- ACTIVITY: In the listing below, find the line containing "This screenshot has" and the line containing "Screen dimensions: 977x283". Repeat exactly those two lines and every line between them.

##### SOURCE DATA #####

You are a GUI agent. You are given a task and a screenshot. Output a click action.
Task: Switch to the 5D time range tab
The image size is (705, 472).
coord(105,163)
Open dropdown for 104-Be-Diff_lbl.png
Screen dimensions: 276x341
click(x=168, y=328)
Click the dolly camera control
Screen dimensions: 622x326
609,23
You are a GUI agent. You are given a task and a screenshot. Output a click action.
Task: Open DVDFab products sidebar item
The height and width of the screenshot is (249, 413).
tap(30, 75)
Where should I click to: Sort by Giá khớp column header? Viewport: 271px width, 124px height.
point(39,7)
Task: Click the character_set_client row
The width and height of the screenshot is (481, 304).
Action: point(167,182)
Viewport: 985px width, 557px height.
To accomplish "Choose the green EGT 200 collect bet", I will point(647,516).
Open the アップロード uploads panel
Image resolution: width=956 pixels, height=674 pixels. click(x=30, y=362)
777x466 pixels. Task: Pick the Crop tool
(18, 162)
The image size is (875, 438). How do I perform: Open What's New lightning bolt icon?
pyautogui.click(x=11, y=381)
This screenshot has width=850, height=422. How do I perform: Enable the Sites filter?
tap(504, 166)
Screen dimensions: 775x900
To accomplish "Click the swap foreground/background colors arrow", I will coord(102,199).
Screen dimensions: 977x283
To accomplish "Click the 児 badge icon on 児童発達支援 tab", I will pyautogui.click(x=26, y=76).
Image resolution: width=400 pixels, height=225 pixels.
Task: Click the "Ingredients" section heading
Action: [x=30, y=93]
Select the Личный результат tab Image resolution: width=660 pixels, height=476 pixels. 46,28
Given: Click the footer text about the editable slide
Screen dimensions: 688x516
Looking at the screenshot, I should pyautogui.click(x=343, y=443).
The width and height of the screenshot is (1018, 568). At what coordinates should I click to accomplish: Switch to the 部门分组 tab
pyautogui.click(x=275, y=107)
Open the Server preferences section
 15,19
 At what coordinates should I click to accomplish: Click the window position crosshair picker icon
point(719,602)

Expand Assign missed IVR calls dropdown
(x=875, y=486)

#####

- RESULT OF THE TASK:
This screenshot has width=850, height=422. How do I perform: Enable the Sites filter?
tap(504, 166)
Screen dimensions: 775x900
To accomplish "Click the swap foreground/background colors arrow", I will coord(102,199).
Screen dimensions: 977x283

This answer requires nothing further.